More changes have been announced by the Centers for Medicare and Medicaid Services (CMS) in response to the COVID-19 pandemic. In an announcement made on April 30, CMS “issued another round of sweeping regulatory waivers and rule changes to deliver expanded care to the nation’s seniors and provide flexibility to the healthcare system as America reopens.” Included in the changes are additional accommodations for telehealth as well as reduced restrictions on coronavirus testing.
CMS states that its goals during the pandemic are to:
- Expand the healthcare workforce by removing barriers for physicians, nurses, and other clinicians to be readily hired from the local community or other states
- Ensure that local hospitals and health systems have the capacity to handle COVID-19 patients through temporary expansion sites (also known as the CMS Hospital Without Walls initiative)

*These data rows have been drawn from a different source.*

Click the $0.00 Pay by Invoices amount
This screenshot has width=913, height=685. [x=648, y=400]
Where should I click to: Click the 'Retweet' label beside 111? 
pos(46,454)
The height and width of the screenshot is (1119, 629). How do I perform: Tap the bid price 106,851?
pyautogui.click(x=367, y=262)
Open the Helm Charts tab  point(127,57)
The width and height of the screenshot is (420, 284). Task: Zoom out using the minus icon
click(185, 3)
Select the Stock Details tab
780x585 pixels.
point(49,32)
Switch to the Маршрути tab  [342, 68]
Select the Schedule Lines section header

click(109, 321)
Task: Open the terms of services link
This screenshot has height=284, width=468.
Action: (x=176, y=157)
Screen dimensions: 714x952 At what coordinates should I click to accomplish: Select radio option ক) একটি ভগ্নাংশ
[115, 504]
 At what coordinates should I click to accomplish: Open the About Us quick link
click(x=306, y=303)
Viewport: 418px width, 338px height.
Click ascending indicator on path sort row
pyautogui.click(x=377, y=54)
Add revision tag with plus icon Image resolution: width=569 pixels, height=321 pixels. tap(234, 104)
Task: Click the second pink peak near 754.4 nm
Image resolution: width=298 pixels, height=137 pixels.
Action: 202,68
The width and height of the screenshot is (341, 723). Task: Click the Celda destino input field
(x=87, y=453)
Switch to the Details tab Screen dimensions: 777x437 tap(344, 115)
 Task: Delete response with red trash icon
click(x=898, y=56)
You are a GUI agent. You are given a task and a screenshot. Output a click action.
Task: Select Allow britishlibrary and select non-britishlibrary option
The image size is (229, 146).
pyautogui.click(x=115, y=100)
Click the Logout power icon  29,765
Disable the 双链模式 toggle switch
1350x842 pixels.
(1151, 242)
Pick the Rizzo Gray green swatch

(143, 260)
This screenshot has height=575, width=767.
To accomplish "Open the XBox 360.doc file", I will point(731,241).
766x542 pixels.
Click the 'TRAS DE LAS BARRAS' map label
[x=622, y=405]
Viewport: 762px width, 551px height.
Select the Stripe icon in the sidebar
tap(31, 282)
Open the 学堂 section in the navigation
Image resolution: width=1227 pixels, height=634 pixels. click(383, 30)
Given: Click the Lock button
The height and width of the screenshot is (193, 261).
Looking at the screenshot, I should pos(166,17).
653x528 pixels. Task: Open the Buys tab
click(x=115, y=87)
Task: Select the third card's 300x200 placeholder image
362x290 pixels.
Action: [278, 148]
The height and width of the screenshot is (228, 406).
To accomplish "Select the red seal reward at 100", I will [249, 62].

- Increase access to telehealth for Medicare patients so they can get care from their physicians and other clinicians while staying safely at home
- Expand at-home and community-based testing to minimize transmission of COVID-19 among Medicare and Medicaid beneficiaries
- Put patients over paperwork by giving providers, healthcare facilities, Medicare Advantage and Part D plans, and states temporary relief from many reporting and audit requirements so they can focus on patient care.
The changes announced by CMS will apply immediately and remain in place for the duration of the public health emergency declaration. The initial set of temporary regulatory waivers and new rules was announced on March 30, with follow up on April 10. The April 30 announcement significantly expands those changes. Independent physicians do not have to apply for the blanket waivers and can begin using the announced flexibilities immediately.
The most recent announcement includes the following waivers and rule changes for providers:
- Medicare will no longer require an order from the treating physician or other practitioner for beneficiaries to get COVID-19 tests and certain laboratory tests required as part of a COVID-19 diagnosis. During the Public Health Emergency, COVID-19 tests may be covered when ordered by any healthcare professional authorized to do so under state law. To help ensure that Medicare beneficiaries have broad access to testing related to COVID-19, a written practitioner’s order is no longer required for the COVID-19 test for Medicare payment purposes.
- To bolster the U.S. healthcare workforce amid the pandemic, CMS continues to remove barriers for hiring and retaining physicians, nurses, and other healthcare professionals to keep staffing levels high at hospitals, health clinics, and other facilities. CMS also is cutting red tape so that health professionals can concentrate on the highest-level work they’re licensed for.
- CMS is broadening the list of services conducted by audio-only telephone between beneficiaries and their doctors and other clinicians to include many behavioral health and patient education services. CMS is also increasing payments for these telephone visits to match payments for similar office and outpatient visits. This would increase payments for these services from a range of about $14-$41 to about $46-$110. The payments are retroactive to March 1, 2020.
- CMS is waiving the video requirement for certain telephone evaluation and management services and adding them to the list of Medicare telehealth services, since some Medicare beneficiaries don’t have access to interactive audio-video technology that is required for Medicare telehealth services, or choose not to use it even if offered by their practitioner. As a result, Medicare beneficiaries will be able to use an audio-only telephone to get these services.
- CMS is making changes to the Medicare Shared Savings Program to give the 517 accountable care organizations (ACOs) serving more than 11 million beneficiaries greater financial stability and predictability during the COVID-19 pandemic.
In addition, as mandated by the CARES Act, CMS is paying for Medicare telehealth services provided by rural health clinics and federally qualified health clinics. Previously, these clinics could not be paid to provide telehealth expertise as “distant sites.” Now, Medicare beneficiaries located in rural and other medically underserved areas will have more options to access care from their home without having to travel.